Me desperté con el pecho abierto como una puerta forzada. El sueño no fue sueño: fue un disparo a quemarropa. Vos —Mara— con esa facilidad de hielo que a veces te salía por la boca me decías, sin pestañear, que todo el verano estuviste con otro. Un nombre cualquiera —Álvaro, digamos— para nombrar la sustitución. En el sueño yo no gritaba: mi cuerpo se achicaba. La mandíbula apretada como una morsa, los dedos buscando aire en la sábana, la lengua ardiendo por dentro como si hubiese fumado veinte seguidos. El pánico tiene olor: a cobre, a noche cerrada, a toalla húmeda guardada en un bolso.
No lloré por nostalgia. Lloré por la devastación. Por la forma en que quedaron las vigas internas después de vos: astilladas, torcidas, con clavos mal sacados. No me duele la idea de que ya no estés —eso ya no existe—; me duele la zona quemada que dejaste atrás. Una parte mía, la que aún se mueve con tics de animal herido, emana veneno a ratos. Es un zumbido bajo, una electricidad triste que sube desde el estómago hasta el párpado: rabia vieja, tristeza sin abrazo, frustración que busca techo.
Y pienso —sin morbo— en la contabilidad que hice por vos: te di mi tiempo, mi trabajo, mi lealtad, mi piel, mis ahorros, mi fe, mi humor de los domingos, las horas de madrugada, la paciencia de escuchar tus silencios y hasta mi forma de estar en una casa. Todo. Me había prometido —antes de vos— que serías la última a quien le entregaría el mapa y las llaves. Y cumplí. Pero no se le miente al corazón: cuando el cuerpo no acepta, expulsa por donde puede. Lo que no dice el alma desborda el templo.
Hoy no quiero respuestas.

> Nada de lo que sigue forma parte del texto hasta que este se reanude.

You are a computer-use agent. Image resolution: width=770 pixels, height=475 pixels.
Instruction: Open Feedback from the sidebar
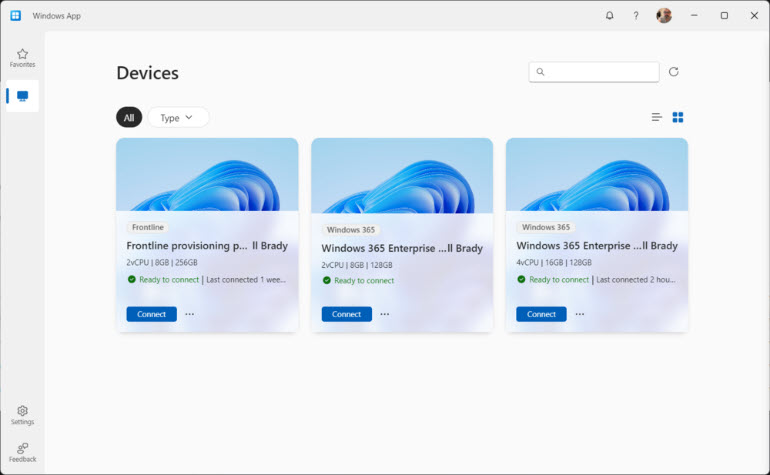[22, 452]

Tengo cien porqués que podrían abrirse como cajones, pero no pienso ordenarlos. Prefiero la incertidumbre a tu recuerdo. Prefiero el hueco antes que tu sombra sentada otra vez en la mesa. No te quiero en casa. No te quiero en la memoria como polilla, ni en el pecho como residuo. Lo decidí en voz baja: borrarte no es negarte; es elegirme.
Y aun así, hay días en que Maquia me mira fijo desde la cocina y Rubí se curva sobre mis piernas con esa gravedad de gato que te pesa justo donde duele, y la casa entera se me cae encima. No por vos; por lo arrasado. ¿A dónde van los sueños comunes cuando se clausura una noche? No desaparecen: se esconden como chicos detrás de una cortina y respiran fuerte, pensando que nadie los ve. Tiemblan, lloran bajito. Yo los busco sin apuro; cuando asoma un pie, no los regaño. Les digo que vamos a salir afuera, que el patio todavía existe, que hay sol, que la brisa mueve el humo y que nadie vuelve a fusilarnos mientras dormimos.
Vos decís “fue un sueño”. Yo digo: fue el cuerpo haciendo memoria. Y en esa versión de mí que vuelve de la pesadilla con la remera mojada, hay un hombre que por fin no negocia. Si amarte fue el incendio, elegirme es aprender a vivir con la cicatriz: tocarla, nombrarla, saber que no es estética sino supervivencia.